Colorectal
Eiji Oki, MD, PhD, FACS
Associate Professsor
Kyushu University
Fukuoka, Fukuoka, Japan
Disclosure: Bayer HealthCare Pharmaceuticals Inc. (Individual(s) Involved: Self): Advisor or Review Panel member, Speaker/Honoraria; Bristol Myers Squibb (Individual(s) Involved: Self): Speaker/Honoraria; CHUGAI PHARMACEUTICAL CO., LTD. (Individual(s) Involved: Self): Speaker/Honoraria; Eli Lilly (Individual(s) Involved: Self): Advisor or Review Panel member, Speaker/Honoraria; Guardant Health, Inc. (Individual(s) Involved: Self): Advisor or Review Panel member; ONO PHARMACEUTICAL CO., LTD. (Individual(s) Involved: Self): Speaker/Honoraria; TAIHO PHARMACEUTICAL CO., LTD (Individual(s) Involved: Self): Speaker/Honoraria; Takeda Pharmaceutical Co., Ltd. (Individual(s) Involved: Self): Speaker/Honoraria
Circulating tumor DNA (ctDNA)-based molecular residual disease (MRD) has the potential to identify patients who may benefit more from adjuvant chemotherapy (ACT) by predicting recurrence risk and can evaluate the efficacy of ACT by monitoring MRD dynamics.
Methods: A personalized tumor-informed assay (SignateraTM bespoke multiplex-PCR NGS assay) was used for the detection of ctDNA-based postsurgical MRD. Six-month disease-free survival (6M-DFS) rates were analyzed excluding patients enrolled in associated phase III trials (VEGA and ALTAIR).
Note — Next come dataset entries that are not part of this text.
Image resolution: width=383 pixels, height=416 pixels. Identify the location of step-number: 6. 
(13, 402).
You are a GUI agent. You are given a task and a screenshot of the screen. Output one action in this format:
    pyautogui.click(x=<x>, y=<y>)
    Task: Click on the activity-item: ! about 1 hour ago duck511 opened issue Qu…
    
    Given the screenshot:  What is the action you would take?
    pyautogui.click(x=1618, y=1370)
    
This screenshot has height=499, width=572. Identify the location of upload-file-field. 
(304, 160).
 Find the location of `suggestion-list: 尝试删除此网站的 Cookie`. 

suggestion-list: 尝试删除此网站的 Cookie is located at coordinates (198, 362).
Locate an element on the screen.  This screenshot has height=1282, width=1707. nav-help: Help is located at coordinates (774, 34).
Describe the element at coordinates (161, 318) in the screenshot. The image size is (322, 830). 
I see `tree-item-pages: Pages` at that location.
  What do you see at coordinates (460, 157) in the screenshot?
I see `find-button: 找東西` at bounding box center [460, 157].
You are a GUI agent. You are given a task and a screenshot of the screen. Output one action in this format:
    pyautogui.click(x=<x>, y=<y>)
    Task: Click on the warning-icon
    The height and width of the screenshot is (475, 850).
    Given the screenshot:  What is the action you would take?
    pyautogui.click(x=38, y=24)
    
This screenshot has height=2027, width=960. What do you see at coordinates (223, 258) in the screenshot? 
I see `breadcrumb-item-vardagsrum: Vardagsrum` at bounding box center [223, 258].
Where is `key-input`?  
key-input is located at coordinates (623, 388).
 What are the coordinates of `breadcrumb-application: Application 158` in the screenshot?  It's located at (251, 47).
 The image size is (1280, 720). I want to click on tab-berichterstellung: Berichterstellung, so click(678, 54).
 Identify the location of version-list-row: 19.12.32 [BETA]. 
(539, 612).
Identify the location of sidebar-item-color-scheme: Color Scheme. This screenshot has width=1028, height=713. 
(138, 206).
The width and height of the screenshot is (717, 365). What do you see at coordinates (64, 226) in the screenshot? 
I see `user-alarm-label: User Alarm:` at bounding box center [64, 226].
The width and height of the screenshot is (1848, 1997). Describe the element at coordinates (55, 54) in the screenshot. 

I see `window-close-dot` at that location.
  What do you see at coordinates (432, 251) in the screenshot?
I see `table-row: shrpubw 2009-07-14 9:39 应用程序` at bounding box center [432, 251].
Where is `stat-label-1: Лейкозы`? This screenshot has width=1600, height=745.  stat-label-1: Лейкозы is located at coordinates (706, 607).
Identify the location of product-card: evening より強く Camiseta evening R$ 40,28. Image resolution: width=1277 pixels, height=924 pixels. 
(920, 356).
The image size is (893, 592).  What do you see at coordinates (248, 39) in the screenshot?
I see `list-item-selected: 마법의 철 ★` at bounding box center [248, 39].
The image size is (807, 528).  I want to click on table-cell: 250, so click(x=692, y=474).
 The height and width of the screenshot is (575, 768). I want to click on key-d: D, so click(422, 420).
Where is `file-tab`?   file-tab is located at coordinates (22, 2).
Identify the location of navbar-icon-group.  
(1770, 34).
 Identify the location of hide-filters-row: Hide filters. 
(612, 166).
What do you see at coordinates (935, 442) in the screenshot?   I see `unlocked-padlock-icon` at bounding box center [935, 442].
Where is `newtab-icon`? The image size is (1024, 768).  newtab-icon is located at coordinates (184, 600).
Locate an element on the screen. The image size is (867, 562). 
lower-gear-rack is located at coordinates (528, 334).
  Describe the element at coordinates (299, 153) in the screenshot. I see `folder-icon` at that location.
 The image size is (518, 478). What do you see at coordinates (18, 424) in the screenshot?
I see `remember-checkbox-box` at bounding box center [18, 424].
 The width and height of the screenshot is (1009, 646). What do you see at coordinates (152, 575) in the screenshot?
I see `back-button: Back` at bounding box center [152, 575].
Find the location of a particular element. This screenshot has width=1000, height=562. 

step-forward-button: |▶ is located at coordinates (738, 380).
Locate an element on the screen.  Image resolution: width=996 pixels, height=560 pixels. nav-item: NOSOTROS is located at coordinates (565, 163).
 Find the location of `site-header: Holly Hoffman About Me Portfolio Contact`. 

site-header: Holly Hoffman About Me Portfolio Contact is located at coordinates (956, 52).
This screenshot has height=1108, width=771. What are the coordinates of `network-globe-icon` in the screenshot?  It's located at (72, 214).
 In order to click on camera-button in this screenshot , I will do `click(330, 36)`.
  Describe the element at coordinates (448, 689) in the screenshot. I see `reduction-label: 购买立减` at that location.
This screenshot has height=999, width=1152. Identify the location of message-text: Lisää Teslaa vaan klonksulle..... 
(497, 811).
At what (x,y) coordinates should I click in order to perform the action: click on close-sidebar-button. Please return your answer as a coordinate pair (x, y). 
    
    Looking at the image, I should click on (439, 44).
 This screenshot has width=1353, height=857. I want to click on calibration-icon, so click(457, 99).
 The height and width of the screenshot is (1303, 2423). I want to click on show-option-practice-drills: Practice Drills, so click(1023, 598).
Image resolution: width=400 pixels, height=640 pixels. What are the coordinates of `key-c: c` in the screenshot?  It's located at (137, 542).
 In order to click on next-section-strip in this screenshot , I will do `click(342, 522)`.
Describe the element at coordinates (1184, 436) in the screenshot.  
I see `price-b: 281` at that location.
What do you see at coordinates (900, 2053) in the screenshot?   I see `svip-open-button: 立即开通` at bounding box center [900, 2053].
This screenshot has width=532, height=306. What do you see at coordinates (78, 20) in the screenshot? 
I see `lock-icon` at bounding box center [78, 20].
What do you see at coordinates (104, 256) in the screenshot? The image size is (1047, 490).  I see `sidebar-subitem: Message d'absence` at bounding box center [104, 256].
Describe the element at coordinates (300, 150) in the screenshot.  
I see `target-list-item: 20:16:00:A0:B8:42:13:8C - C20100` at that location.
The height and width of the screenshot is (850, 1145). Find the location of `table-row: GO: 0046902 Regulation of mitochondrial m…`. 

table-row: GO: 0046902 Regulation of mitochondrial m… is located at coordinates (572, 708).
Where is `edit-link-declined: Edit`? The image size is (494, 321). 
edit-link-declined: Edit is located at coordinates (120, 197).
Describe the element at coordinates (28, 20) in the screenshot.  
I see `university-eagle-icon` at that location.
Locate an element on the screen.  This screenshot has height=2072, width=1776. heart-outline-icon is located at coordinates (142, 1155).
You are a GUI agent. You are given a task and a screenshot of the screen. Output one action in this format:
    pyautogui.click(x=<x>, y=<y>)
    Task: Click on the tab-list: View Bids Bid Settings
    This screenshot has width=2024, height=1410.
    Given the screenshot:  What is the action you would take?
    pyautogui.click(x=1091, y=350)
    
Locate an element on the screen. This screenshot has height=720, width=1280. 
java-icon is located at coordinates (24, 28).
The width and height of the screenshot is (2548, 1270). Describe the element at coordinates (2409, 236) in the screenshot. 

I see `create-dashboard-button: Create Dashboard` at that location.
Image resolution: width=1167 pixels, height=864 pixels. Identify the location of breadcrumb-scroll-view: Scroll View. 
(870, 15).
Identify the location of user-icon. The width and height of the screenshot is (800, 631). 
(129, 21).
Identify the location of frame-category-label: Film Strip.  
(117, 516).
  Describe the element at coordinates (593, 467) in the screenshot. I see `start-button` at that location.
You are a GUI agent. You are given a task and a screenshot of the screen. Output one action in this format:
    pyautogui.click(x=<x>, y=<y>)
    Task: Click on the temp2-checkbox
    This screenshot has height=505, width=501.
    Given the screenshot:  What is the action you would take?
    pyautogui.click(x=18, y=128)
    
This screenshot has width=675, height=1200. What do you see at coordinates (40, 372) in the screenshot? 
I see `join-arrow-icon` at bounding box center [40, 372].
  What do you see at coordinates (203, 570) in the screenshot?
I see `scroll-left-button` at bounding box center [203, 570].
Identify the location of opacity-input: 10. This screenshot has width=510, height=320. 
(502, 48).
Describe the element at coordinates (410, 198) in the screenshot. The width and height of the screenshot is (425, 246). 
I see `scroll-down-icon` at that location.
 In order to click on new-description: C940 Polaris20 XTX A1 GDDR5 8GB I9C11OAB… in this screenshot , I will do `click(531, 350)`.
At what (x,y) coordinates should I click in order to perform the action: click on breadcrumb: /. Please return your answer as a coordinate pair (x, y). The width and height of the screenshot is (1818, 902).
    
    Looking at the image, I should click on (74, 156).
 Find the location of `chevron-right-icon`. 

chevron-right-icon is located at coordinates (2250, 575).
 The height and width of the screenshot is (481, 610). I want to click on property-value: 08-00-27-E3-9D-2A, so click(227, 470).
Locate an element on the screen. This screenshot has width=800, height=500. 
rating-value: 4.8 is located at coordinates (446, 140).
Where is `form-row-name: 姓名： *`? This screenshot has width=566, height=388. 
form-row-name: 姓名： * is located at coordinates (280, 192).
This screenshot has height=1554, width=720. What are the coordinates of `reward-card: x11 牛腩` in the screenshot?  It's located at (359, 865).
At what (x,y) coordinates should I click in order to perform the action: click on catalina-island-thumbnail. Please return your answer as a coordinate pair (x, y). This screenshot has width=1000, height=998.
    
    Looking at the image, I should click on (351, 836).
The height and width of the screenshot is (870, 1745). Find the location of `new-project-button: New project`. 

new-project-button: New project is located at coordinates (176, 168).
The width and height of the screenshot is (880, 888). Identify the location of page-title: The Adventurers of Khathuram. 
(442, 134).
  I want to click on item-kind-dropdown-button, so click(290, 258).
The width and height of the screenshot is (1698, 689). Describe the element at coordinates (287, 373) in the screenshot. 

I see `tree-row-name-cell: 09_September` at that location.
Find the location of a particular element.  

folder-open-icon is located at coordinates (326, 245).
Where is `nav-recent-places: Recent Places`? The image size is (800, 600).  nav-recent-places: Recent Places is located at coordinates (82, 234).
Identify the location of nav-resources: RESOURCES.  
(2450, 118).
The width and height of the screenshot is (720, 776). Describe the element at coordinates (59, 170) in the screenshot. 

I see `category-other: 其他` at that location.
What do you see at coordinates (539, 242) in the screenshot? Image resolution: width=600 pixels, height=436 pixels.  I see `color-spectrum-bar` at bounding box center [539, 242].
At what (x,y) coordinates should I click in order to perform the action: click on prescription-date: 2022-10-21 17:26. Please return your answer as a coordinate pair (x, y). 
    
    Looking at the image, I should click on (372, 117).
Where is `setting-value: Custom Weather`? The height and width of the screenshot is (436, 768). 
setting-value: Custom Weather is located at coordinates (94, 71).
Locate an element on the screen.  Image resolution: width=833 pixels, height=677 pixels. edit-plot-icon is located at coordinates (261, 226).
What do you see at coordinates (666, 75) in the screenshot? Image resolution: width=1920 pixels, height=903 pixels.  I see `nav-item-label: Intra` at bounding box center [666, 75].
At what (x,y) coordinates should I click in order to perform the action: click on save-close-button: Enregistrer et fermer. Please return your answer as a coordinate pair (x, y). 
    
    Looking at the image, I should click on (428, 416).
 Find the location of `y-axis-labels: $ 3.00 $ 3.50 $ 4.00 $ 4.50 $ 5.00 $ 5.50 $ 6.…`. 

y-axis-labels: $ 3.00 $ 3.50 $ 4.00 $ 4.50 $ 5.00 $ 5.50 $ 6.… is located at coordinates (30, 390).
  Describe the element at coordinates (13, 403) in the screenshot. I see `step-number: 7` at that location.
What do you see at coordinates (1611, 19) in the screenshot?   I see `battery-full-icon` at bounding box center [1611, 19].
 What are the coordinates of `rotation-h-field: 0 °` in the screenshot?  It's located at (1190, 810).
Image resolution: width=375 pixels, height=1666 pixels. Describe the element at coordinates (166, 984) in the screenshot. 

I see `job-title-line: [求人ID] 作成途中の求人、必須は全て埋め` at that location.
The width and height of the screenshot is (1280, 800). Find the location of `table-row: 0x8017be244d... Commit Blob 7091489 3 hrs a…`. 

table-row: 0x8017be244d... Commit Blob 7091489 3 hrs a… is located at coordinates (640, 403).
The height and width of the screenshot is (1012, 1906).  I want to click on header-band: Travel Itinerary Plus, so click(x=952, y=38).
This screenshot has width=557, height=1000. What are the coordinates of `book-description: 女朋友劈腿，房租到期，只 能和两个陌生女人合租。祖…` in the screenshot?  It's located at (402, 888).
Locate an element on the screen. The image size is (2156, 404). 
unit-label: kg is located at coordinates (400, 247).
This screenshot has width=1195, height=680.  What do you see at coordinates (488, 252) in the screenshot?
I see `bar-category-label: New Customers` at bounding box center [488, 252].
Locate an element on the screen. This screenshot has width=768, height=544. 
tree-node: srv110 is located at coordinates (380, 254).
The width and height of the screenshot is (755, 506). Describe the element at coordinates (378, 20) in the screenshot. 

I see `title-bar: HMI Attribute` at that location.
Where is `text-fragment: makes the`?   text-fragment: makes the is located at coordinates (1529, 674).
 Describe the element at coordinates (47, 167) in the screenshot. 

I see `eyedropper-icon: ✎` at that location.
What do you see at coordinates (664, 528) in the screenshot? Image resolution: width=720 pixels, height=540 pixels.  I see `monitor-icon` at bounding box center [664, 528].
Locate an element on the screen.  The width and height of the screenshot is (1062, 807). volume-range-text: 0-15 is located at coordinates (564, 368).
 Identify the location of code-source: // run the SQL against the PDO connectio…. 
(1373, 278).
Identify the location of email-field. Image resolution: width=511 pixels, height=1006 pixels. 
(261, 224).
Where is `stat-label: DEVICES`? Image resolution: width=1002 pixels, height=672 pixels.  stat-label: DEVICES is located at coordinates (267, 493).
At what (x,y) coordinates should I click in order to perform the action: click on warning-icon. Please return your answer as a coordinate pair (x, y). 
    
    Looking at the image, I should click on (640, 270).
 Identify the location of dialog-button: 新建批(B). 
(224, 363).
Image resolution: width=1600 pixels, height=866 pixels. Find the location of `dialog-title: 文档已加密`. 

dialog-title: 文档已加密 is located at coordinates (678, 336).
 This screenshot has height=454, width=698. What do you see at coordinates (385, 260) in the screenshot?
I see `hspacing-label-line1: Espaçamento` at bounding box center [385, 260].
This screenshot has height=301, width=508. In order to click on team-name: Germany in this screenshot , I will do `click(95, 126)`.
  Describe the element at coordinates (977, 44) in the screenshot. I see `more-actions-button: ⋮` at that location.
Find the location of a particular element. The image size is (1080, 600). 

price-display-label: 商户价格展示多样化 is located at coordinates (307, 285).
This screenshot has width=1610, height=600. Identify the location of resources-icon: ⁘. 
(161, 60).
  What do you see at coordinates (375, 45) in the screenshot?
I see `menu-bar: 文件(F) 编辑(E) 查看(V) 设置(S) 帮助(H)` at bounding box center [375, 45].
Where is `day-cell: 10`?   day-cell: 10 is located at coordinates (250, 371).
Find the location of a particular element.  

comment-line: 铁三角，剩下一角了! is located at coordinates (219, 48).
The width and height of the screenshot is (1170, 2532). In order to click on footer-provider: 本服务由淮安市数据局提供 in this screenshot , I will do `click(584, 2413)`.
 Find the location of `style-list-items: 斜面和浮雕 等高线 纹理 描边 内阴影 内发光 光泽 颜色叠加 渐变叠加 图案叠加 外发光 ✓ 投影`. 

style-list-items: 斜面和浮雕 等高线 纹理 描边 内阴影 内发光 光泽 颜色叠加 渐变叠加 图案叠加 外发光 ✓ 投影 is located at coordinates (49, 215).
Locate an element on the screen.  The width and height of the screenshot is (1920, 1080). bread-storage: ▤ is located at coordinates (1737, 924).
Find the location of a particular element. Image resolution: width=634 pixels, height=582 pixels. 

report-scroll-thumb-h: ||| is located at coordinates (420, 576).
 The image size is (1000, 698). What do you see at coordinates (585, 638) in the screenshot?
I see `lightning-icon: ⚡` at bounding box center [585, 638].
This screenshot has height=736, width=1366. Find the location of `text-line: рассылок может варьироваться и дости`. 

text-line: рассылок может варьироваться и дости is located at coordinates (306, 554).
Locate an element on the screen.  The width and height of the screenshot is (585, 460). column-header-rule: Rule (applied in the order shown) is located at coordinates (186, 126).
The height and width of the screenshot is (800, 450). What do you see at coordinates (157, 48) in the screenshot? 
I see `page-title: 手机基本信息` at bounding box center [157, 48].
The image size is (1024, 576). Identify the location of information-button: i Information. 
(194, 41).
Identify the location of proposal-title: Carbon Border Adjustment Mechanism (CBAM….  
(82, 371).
Results: A total of 1,365 colorectal cancer patients (Stage I/II/III/IV:116/478/503/268) were enrolled between June 2020 and April 2021. MRD positivity rate at 4 weeks (4w-MRD+) was observed to be 15.9% (217/1,365) and was not different between laparoscopic and open surgery. However, patients with Clavien-Dindo Grade 2 or higher operative complication had significantly higher 4w-MRD+ rate (26.2% vs 15.8%, p=0.0018). 6M-DFS rate by ctDNA dynamics from 4w to 12w were 98% in ‘negative to negative’ group (N=618), 59% in ‘negative to positive’ (N=32), 100% in ‘positive to negative’ (N=58), and 45% in ‘positive to positive’ (N=78), with a significant difference between ‘positive to negative’ and ‘positive to positive’ groups with hazard ratio (HR) of 52.3 (95% CI: 7.2-380.5; p< 0.001). Of 1,365 patients, there were 188 patients with 4w-MRD+ and available MRD status at 12w; 95 patients received standard-of-care ACT per investigator’s decision. Cumulative incidence of ctDNA clearance was significantly higher in ACT vs. non-ACT (67% vs. 7% at 24w; cumulative HR = 17.1; 95% CI: 6.7-43.4, p< 0.001). Among 4w-MRD+ patients, 6M-DFS rate was significantly higher in ACT vs. non-ACT; 84% vs. 34% (HR=0.15; 95% CI: 0.078-0.25; p< 0.001), which was observed in all stages, including pStage II.
Conclusions: Our study demonstrated ctDNA dynamics during perioperative period and clearance associated with improved clinical outcomes in MRD+ patients. The study has shown that the patients can be stratified based on the ctDNA status, with MRD+ patients potentially showing benefit from ACT across all stages.